Les valeurs que le Japon considère traditionnellement comme bonnes sont les mêmes que celles qu'on retrouve dans l’islam
"Pour de nombreux Japonais, l’islam et les musulmans sont un terrain totalement méconnu, ou bien, à cause des médias, une religion dangereuse. J’ai l’impression que la vision est divisée entre ces deux extrêmes. Mais devenir musulman, ce n’est pas devenir étranger à la société japonaise. Au contraire, les valeurs que le Japon considère traditionnellement comme bonnes sont les mêmes que celles qu'on retrouve dans l’islam: l’importance de la famille, l’ardeur au travail", conclut Abu Hakeem Maeno.

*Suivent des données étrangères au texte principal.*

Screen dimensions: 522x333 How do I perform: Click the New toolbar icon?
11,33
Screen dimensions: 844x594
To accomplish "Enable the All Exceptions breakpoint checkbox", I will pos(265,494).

Des catholiques dans la péninsule arabique
Principalement de travailleurs immigrés
Au Koweït, la population chrétienne compose entre 15 et 20% des 4 millions d'habitants du pays. Cette communauté peut se diviser en deux catégories. D'une part, il y a les travailleurs immigrés originaires des Philippines ou d'Inde. Ils représentent la grande majorité des chrétiens au Koweït.
D'autre part, de façon un peu plus surprenante, il y a aussi une infime partie de chrétiens koweitiens. S'il est difficile de les chiffrer avec précision, plusieurs sources estiment qu'ils seraient environ entre 200 et 400 répartis entre les différentes branches du christianisme. Pour la plupart, ils sont descendants d'immigrés chrétiens originaires de Palestine, de Turquie ou encore d'Irak. Leur famille s'est généralement installée dans cet ancien protectorat britannique bien avant l'indépendance du pays, obtenue en 1961.
"Aucune intolérance"
"Lorsque je m'entretiens avec des Koweitiens ou des non-Koweitiens d'ailleurs, je ne ressens aucune intolérance. Au contraire. Généralement, quand mes interlocuteurs savent que je suis un Koweitien chrétien, ils me respectent davantage. Même si au départ, c'est toujours un peu surprenant pour eux, car nous ne sommes qu'une poignée", a témoigné Nader Barakat Salman au micro de Forum.
Généralement, quand mes interlocuteurs savent que je suis un Koweitien chrétien, ils me respectent davantage
Cette communauté ultra-minoritaire peut pratiquer librement sa foi. La constitution du Koweït garantit la liberté de croyance et la liberté de culte. À condition, précise l'article 35, "qu'elles ne s'opposent pas à l'ordre public et aux bonnes mœurs", dans ce pays où l'islam est la religion d'Etat. Le prosélytisme est par exemple interdit.
Instrument de promotion internationale
Il y a des chrétiens dans tous les pays du Golfe, mais ce sont généralement des travailleurs immigrés. Avec Bahreïn, le Koweït est le seul pays de cette région à avoir une population locale chrétienne qui détient la citoyenneté.
Aux Émirats arabes unis, les chrétiens pratiquent aussi librement leur foi dans le respect des lois locales. Dans ce pays, la tolérance religieuse – pas simplement pour les chrétiens - est même devenue un instrument pour promouvoir le pays à l'échelle internationale. Le but est d'attirer les travailleurs étrangers, mais aussi les investisseurs et les touristes.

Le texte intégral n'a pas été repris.